Additional Dependencies: the additional dependencies that are used in the draft, such as temporary functions.

Step 4: Perform a syntax check

In the upper-right corner of the SQL Editor page, click Validate to perform a syntax check.

(Optional) Step 5: Debug the draft

In the upper-right corner of the SQL Editor page, click Debug.

You can enable the debugging feature to simulate deployment running, check outputs, and verify the business logic of SELECT and INSERT statements. This feature improves the development efficiency and reduces the risks of poor data quality.

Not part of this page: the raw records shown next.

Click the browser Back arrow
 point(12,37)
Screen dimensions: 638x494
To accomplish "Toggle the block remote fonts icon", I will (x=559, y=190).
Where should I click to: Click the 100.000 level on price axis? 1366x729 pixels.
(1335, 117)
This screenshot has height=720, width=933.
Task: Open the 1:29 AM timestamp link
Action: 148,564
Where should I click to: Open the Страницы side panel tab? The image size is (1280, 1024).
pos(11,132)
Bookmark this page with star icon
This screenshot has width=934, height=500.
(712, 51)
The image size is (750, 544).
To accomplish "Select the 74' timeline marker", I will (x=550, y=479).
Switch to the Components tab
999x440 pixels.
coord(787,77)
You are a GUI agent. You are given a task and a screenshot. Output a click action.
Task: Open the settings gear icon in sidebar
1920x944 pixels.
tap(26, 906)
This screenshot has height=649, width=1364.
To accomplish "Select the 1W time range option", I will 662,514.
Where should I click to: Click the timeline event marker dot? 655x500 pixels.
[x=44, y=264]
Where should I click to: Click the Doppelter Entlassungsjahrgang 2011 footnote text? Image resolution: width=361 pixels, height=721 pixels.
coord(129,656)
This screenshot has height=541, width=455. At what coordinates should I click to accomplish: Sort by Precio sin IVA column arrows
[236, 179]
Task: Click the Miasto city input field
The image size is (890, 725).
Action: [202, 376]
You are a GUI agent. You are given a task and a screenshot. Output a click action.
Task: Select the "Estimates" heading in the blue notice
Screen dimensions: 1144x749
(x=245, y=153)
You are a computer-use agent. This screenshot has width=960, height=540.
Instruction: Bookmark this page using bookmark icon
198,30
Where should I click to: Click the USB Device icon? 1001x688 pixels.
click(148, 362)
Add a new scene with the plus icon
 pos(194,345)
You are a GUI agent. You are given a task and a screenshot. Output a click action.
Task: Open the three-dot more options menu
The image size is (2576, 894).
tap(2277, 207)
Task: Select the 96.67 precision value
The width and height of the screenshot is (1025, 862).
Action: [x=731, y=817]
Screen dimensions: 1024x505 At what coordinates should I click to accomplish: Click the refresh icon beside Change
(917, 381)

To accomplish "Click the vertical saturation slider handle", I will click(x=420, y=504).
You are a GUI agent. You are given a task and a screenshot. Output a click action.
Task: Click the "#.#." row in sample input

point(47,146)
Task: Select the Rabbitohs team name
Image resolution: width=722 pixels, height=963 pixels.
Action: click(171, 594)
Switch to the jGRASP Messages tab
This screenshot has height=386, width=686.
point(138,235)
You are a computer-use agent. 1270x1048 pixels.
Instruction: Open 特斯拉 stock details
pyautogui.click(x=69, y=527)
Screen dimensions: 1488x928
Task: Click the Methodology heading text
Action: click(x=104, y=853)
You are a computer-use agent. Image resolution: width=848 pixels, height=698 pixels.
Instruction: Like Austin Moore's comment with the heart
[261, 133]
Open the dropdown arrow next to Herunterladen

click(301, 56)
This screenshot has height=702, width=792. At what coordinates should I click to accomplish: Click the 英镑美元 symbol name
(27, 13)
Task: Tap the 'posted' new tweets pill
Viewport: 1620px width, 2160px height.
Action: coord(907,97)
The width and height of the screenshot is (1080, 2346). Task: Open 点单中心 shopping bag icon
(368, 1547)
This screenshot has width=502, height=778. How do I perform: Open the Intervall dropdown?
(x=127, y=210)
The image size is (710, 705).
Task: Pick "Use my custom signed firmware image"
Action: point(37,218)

For more information, see Debug a deployment.

Step 6: Deploy the draft

In the upper-right corner of the SQL Editor page, click Deploy. In the Deploy draft dialog box, configure the parameters and click Confirm.

Note

Session clusters are suitable for non-production environments, such as development and test environments. You can deploy or debug drafts in a session cluster to improve the resource utilization of a JobManager and accelerate the deployment startup. However, we recommend that you do not deploy a draft in session clusters. If you deploy drafts in session clusters, stability issues may occur. For more information, see the "Step 1: Create a session cluster" step of the Debug a deployment topic.

Step 7: Start the deployment for the draft and view the computing result

Note

If you modify the SQL code of a deployment, add parameters to or remove parameters from the WITH clause, or change the version of a deployment, you must re-publish and cancel the deployment, and then restart the deployment for the changes to take effect. If the deployment fails and cannot reuse the state data to recover, you must cancel and then restart the deployment. For more information, see Cancel a deployment.

In the left-side navigation pane, click Deployments.
Find the deployment that you want to start and click Start in the Actions column.
For more information about how to configure deployment startup parameters, see Start a deployment. After you click Start, the deployment status changes to RUNNING. This indicates that the deployment is running as expected.
On the Deployments page, view the computing result.
1. In the left-side navigation pane, click Deployments. On the Deployments page, click the name of the deployment that you want to manage.
2. Click the Diagnostics tab.
3. On the Logs tab, click Running Task Managers, and then click the value in the Path, ID column.
4. Click Logs. On the Logs tab, search for logs related to the sink.